Edward A. Fox
Department of Computer Science
Virginia Tech, Blacksburg VA 24061-0106
On July 20-21, 1992, the National Science Foundation sponsored a workshop on digital libraries, prompted by an earlier proposal prepared by Lesk, Fox, and McGill, that called for a National Electronic Library for Science, Engineering, and Technology. NSF will fund a good deal of R&D in this area in the 1990s, helping bring to fruition the dreams of such visionaries as Vannevar Bush and J.C.R. Licklider.
At the workshop, David Hartzband of DEC recounted experiences of a major multinational corporation involved in office and factory automation. They found that technology alone is not enough, that social and anthropological knowledge is also needed to effect change. Thus, in this unit, which introduces the course and our theme of digital libraries, there will be readings and discussion about the legal issues and essential characteristics of digital media and digital libraries.
To give concreteness to the idea of digital libraries, you will use computer networks to access netlib, an electronic archive for numerical and mathematical software and related information. This will also illustrate how semi-interactive querying can be carried out using electronic mail (or xnetlib).
Since during this course we will be making use of the rapidly expanding digital library that is being developed in Project Envision, it is important to understand the background to that effort. The article on ACM Press Database and Electronic Products describes earlier work toward an ACM digital library, relates it to products and services for ACM members and other users, and discusses some of the financial and pragmatic aspects of such an archive.
This unit paves the way for discussions of technology, methodology, theory, commercial and research systems for IS&R. It sets the stage for detailed discussions, and introduces the key theme of digital libraries, that was part of legislation introduced by Senator Gore in 1992, and re-introduced in Congress in 1993.

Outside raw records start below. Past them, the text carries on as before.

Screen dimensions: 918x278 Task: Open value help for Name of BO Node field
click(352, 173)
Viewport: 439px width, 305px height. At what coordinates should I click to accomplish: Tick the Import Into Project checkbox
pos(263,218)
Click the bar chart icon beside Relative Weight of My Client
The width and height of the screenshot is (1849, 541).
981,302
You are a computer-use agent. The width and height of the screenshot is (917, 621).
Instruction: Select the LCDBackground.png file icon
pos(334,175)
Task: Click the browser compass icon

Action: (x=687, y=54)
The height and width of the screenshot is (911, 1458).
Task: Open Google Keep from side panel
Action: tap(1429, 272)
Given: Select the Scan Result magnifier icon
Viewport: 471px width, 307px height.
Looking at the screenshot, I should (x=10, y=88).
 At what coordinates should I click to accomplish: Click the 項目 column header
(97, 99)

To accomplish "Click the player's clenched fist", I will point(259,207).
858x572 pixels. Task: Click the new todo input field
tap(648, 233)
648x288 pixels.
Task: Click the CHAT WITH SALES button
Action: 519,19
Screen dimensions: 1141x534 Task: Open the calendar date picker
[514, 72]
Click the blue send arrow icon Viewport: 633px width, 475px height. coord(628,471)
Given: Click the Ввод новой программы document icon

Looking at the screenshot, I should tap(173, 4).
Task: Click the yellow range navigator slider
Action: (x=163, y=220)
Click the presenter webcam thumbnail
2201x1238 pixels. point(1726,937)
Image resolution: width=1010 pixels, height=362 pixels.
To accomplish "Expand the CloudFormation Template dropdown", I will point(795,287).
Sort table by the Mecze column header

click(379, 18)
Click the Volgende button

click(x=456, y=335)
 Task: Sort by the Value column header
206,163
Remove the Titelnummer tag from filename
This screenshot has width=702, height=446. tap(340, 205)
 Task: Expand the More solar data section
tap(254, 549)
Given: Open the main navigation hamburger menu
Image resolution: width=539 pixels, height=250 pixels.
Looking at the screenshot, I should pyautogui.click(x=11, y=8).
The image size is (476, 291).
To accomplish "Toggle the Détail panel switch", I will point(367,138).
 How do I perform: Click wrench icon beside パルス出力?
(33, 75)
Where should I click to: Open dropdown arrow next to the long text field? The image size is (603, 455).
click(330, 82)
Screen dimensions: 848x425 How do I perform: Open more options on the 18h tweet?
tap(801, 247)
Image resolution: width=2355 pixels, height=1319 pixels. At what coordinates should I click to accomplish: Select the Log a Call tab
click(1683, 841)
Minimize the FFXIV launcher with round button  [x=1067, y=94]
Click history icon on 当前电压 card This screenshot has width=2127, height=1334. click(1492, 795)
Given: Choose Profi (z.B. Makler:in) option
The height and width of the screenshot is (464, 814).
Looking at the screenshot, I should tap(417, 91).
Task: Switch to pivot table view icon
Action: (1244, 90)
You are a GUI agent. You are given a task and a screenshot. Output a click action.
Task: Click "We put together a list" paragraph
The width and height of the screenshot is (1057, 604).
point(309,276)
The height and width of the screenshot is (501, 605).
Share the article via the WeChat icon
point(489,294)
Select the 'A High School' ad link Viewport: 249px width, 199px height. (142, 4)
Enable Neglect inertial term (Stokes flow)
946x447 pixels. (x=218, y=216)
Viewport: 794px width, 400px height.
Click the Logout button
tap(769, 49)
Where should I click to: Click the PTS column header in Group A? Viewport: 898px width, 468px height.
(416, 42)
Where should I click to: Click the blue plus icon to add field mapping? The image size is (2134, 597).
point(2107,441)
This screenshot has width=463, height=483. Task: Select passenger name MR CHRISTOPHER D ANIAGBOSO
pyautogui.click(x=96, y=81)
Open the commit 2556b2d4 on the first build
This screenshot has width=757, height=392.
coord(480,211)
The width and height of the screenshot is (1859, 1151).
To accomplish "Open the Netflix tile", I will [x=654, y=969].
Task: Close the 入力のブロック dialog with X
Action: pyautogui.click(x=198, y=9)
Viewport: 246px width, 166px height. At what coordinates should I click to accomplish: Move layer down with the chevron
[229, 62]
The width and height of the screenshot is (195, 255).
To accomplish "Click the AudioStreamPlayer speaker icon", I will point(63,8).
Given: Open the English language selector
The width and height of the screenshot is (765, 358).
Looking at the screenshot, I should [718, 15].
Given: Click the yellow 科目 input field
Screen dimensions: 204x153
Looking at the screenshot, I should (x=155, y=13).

From the Course Objectives a key point is to prepare students to discuss and explain the main issues relating to developing digital libraries and related services. Toward that end, this unit will deal with digital library efforts by ACM and by experts in numerical software, and will explore the legal and conceptual issues relating to the fundamental properties of digital media.
Other, specific objectives include being able to:
There are three main types of effort required. First, the readings (see section 5) should be carefully studied, keeping unit objectives in mind (see section 3). Second, students should work together in groups on the exercise and the digital libraries tutorial (along with the long quiz on it). Third, students should independently take the final quiz for the unit (a separate and shorter one than that on the tutorial) - this must be done separately by each student according to the honor code.
The class will break into groups. Please send the instructor the list of students in each group, so all can get credit together. The groups will discuss two WWW resources related to digital libraries.
The first is a tutorial on digital libraries available in Adobe's Portable Document Format (PDF). For the sake of the class, the short version of that will suffice. However, those interested in in-depth reading are encouraged to look at the long version. Once this has been studied, groups can then work together to answer the long multi-part self-study quiz available from the QUIZIT system.
The second is more fun, and should lead to a good discussion. Please read Raj Reddy's proposal for a Universal Library and prepare a group response, sending it to the instructor, who may send it along to Dr. Reddy if deemed of interest (e.g., making good suggestions, asking good questions).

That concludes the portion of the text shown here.